Are you involved in any clubs, activities or organizations at UW related to food systems?
I am a member of the Food Systems, Nutrition, and Health Student Advisory Council, which I joined knowing it was a new major and wanting to connect more with my classmates. Another organization I am involved with is Health Educators & Advocates Reaching Out (HEARO), a student-led project and initiative that aims to educate, inspire, and empower underrepresented students in the Washington State Community and Technical College (CTC) system. I have led online workshops for HEARO about holistic nutrition as a way to develop a healthy, sustainable lifestyle.
What do you like to do for fun outside of class?
I love being active. I love the gym, hiking, spending time with friends, and cooking a new recipe.
Share an interesting fact about yourself.
I grew up with epilepsy and a heart condition when I was younger. This created a lot of learning disabilities for me throughout the years and impacted my education.
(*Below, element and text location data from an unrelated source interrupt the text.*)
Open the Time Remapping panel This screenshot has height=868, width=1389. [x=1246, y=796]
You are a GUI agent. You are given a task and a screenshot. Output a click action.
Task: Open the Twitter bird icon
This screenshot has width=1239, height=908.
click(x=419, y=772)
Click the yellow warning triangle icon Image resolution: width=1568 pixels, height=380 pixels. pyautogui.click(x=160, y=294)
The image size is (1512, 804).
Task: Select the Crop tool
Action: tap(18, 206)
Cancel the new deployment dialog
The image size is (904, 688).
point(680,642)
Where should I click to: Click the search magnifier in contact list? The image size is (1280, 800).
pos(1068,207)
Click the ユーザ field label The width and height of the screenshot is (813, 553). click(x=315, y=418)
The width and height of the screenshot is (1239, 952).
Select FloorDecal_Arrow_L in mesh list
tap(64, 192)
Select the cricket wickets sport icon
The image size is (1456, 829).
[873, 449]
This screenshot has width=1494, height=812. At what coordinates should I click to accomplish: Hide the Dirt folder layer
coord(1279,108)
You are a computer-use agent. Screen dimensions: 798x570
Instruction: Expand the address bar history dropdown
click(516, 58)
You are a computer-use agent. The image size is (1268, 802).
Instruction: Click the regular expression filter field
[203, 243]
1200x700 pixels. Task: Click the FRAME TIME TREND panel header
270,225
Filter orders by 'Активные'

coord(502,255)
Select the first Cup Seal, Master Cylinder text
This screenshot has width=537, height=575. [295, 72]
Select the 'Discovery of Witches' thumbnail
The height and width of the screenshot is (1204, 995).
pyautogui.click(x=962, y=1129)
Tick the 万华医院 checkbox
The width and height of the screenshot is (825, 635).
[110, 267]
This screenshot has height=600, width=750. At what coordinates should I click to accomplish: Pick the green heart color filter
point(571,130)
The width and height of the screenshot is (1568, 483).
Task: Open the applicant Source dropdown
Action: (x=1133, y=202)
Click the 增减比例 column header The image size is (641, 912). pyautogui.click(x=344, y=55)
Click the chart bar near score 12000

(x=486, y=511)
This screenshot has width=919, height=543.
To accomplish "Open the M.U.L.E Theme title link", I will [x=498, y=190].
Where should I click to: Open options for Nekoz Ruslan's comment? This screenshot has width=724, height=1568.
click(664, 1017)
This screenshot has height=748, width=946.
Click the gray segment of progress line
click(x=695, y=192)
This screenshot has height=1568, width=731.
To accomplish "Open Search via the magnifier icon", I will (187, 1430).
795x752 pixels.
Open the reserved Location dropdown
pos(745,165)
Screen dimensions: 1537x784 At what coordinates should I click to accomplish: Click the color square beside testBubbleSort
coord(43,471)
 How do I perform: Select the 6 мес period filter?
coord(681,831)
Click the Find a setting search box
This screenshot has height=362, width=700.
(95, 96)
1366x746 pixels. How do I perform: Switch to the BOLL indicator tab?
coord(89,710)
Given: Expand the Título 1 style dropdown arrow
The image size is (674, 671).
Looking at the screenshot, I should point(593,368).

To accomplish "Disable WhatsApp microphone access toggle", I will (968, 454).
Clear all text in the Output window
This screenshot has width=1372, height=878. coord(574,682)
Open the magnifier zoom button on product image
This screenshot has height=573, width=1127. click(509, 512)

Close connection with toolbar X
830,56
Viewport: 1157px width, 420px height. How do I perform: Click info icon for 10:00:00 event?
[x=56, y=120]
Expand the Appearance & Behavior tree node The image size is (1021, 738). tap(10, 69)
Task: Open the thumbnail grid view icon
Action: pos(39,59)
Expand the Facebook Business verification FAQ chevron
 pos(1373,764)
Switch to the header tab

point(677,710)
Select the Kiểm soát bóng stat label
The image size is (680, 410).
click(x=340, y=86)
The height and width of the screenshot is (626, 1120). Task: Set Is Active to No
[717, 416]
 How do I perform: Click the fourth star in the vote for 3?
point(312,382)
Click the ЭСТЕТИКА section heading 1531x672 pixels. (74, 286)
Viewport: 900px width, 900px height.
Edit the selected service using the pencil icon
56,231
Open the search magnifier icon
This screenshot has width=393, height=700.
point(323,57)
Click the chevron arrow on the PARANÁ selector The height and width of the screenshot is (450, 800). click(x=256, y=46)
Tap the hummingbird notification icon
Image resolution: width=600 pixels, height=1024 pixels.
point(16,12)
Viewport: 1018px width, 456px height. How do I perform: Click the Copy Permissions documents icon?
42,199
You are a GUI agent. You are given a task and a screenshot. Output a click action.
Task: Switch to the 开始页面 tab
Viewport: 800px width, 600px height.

Receiving my bachelor’s degree at my top University of choice and being seizure-free is something I never thought I would ever achieve.
What advice would you give prospective students considering a major in Food Systems, Nutrition, and Health?
Enjoy your college experience! The Food Systems Major is what you make of it, and you have a lot of options on what you could choose to do. Food systems is interdisciplinary, so take classes that specifically interest you, or classes to help advance your future career. I found it important to get involved in extracurricular activities to help build my skills and understanding outside of the classroom. Being in a program within the School of Public Health offers many opportunities to learn across different disciplines, and you will meet a lot of amazing students and faculty members.